Task objective:
Repeat the rows from the line containing "Task: Expand the Windows Insider Program row" up to and including the line containing "This screenshot has width=1062, height=597.", word for word.
====== Material ======
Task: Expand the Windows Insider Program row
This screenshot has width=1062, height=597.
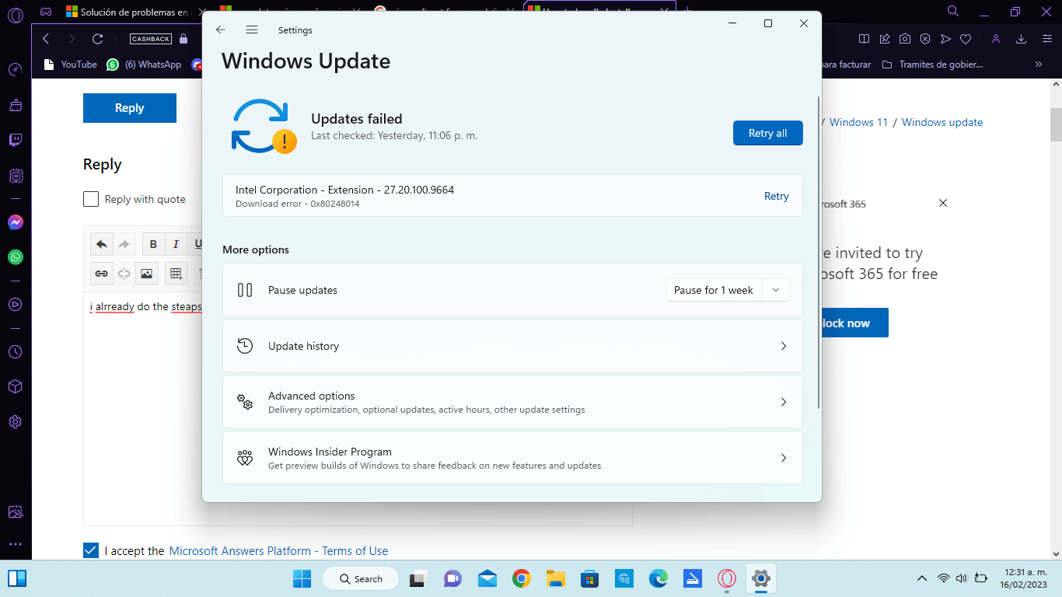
======
====== Material ======
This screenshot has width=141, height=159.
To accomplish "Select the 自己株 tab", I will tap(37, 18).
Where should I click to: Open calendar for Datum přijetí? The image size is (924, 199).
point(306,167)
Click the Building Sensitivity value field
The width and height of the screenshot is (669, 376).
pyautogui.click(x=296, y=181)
======
Full answer:
Task: Expand the Windows Insider Program row
This screenshot has width=1062, height=597.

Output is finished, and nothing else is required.